• _Instructions to follow_
Quote all of the data that follows exactly as written, skipping the images.

• _Data provided_
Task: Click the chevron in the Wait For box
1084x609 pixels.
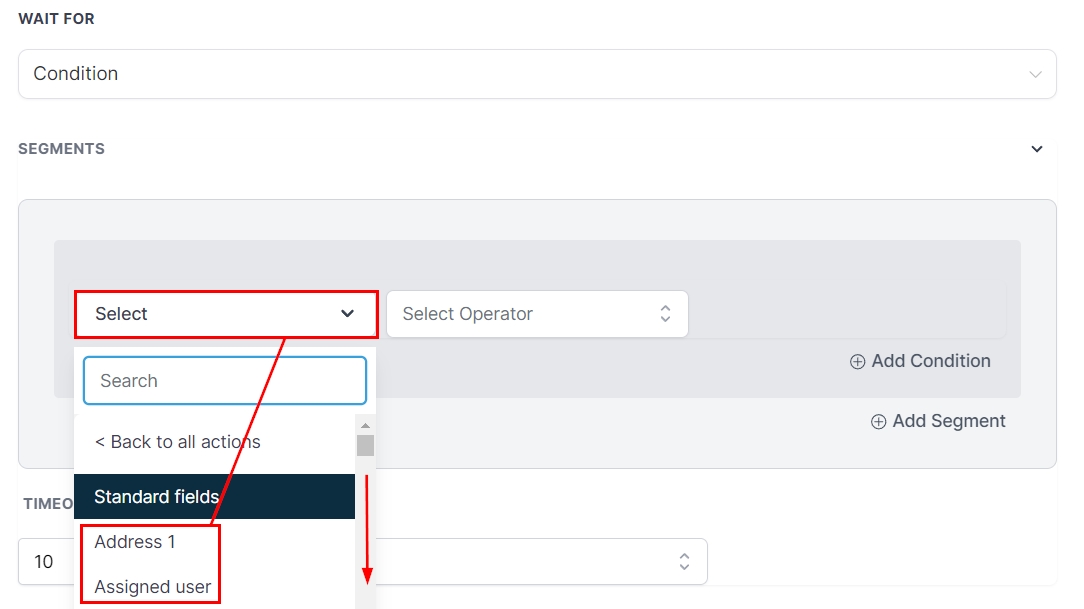Action: (1035, 74)
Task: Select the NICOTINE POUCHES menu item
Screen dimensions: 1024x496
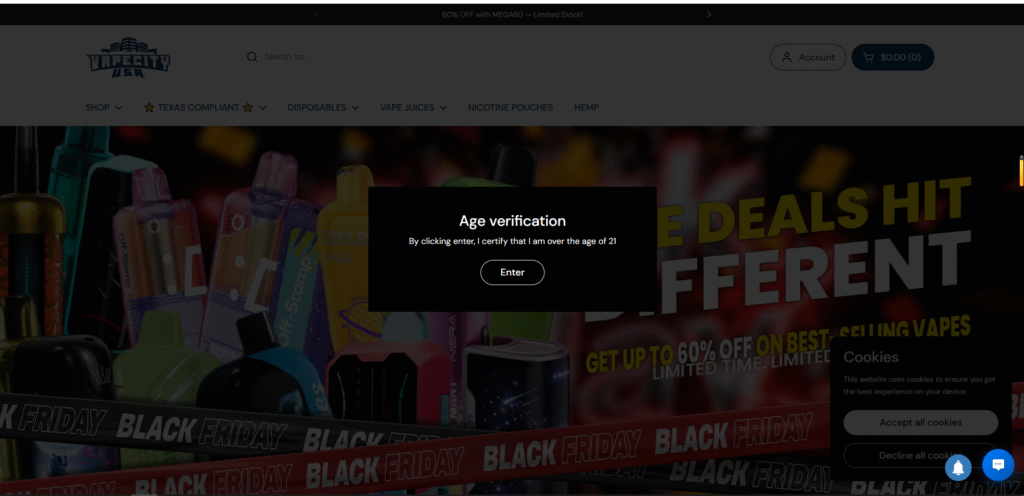Action: 510,107
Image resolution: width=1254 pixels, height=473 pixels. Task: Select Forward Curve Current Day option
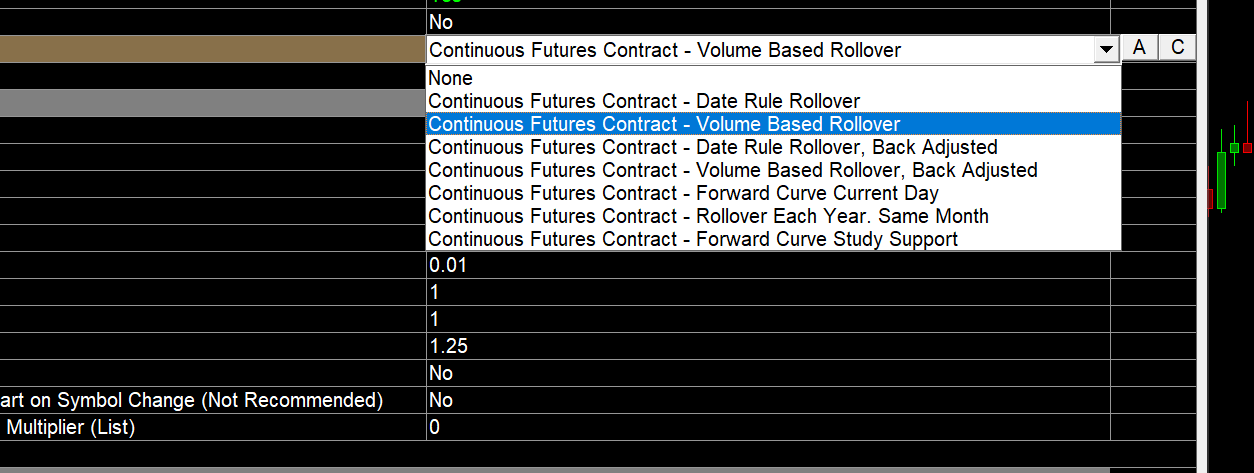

• _Solution for this exercise_
Task: Click the chevron in the Wait For box
1084x609 pixels.
Action: (1035, 74)
Task: Select the NICOTINE POUCHES menu item
Screen dimensions: 1024x496
Action: 510,107
Image resolution: width=1254 pixels, height=473 pixels. Task: Select Forward Curve Current Day option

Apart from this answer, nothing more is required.